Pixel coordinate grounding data
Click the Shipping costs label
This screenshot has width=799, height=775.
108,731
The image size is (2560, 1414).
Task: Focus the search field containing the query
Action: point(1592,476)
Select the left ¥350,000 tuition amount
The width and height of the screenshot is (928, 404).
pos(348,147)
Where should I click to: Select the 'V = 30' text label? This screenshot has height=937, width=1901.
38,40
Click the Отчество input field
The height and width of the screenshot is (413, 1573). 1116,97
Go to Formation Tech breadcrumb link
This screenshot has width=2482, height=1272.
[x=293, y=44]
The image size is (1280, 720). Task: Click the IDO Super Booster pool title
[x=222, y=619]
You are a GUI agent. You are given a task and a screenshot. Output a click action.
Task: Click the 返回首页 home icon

■ **What you need to do**
Reproduce all of the data exactly as given.

■ **Solved exercise**
Click the Shipping costs label
This screenshot has width=799, height=775.
108,731
The image size is (2560, 1414).
Task: Focus the search field containing the query
Action: point(1592,476)
Select the left ¥350,000 tuition amount
The width and height of the screenshot is (928, 404).
pos(348,147)
Where should I click to: Select the 'V = 30' text label? This screenshot has height=937, width=1901.
38,40
Click the Отчество input field
The height and width of the screenshot is (413, 1573). 1116,97
Go to Formation Tech breadcrumb link
This screenshot has width=2482, height=1272.
[x=293, y=44]
The image size is (1280, 720). Task: Click the IDO Super Booster pool title
[x=222, y=619]
You are a GUI agent. You are given a task and a screenshot. Output a click action.
Task: Click the 返回首页 home icon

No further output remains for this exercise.